É muito estranho encarar o desconhecido / A Velhinha

Medo não era a sensação mais presente ali no momento, mas dizer que eu não sentia nem um pontinho era uma mentira. Estou num velho depósito, lotado de materiais diversos. Estava tudo muito empoeirado, certamente uma poeira bem antiga. Num pequeno vitrô bem alto deixava escapar, por um vidro quebrado, um simpático raio de luz. Dou uma olhada rápida e vejo que essa luz passava por um buraco arredondado nesse vidro. Me pergunto, distraindo levemente o que teria feito esse furo. O mais comum seria que ele tivesse rachado e quebrado, virando vários pedaços.

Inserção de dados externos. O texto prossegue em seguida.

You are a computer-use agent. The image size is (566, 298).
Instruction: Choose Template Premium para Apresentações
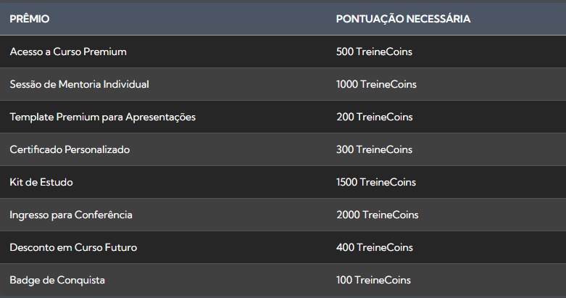(102, 117)
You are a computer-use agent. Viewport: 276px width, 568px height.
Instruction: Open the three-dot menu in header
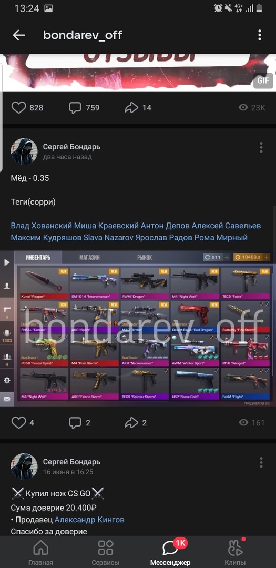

Meu companheiro da noite pisa em falso, a poeira morta se levanta e passa pelo feixe de luz do dito buraco no vidro. Ele me olha brevemente, tentando assim como eu não se desconcentrar. Estamos uns 30 minutos procurando algo, que sabemos mais ou menos do que se trata.

Vejo um movimento em meio ao breu. Se assemelha a silhueta de uma mulher. Na minha frente aparece uma idosa, de várias décadas de vida. Chutando baixo eu diria uns 70 anos. É branca, de corpo cadavérico, com uma coloração escura nos sulcos do rosto e braços. Sua expressão é de ameaça e raiva, lembrando um comportamento meio animalesco. Ela é baixa e usa uma camisola branca aparentemente encardida.

Seus passos são curtos e limitados. Ela fita em minha direção e de braços erguidos, como virtuais garras, quer vir ao meu encontro e talvez confrontar comigo, apesar de seu perfil raquítico. Meu companheiro me comunica via rádio para evitar o confronto direto, e também que ela me morda. Não creio que com dentes tão precários ela consiga. Meu traje é bem forte e de forro grosso, sendo que estou bem armado também. Sou também mais forte, volumoso e treinado para confrontos. Estou muito na vantagem.

Meu companheiro pede agora, através de uma ordem de um superior a nós, que não a machuque, sabendo que com uma botinada eu a facilmente derrubaria. Não é de minha índole fazer isso, mas aqui é um caso a parte. Tenho dúvidas mesmo se ela é humana. Fico evitando o contato, mas ela é mais rápida que prevejo, embora dentro do meu previsto, conseguindo abocanhar minha mão direita. Minha luva é grossa e resistente, mas mesmo assim sinto a pressão de sua mandíbula.

Ela emite um barulho, mistura de grito com um som que não consigo decifrar. Quando tento puxá-la pelo ombro, noto que algo acontecia com seu corpo, que parecia se dobrar e retorcer. Ela se enrolava em minhas pernas, sem tirar a boca de minha mão. Meu companheiro da noite inicialmente apontava sua arma para a cabeça da idosa, depois tentando desatá-la de mim, como um pedaço de pano enrolado. Ele não sabia se tentava entender o que estava acontecendo ou se me ajudava. Fazia sinais para ele que apesar de tudo, estava tudo bem. Não a via como algo perigoso, nem senti a principio perigo iminente, mas também igualmente não sabia o que ela era. É muito estranho encarar o desconhecido.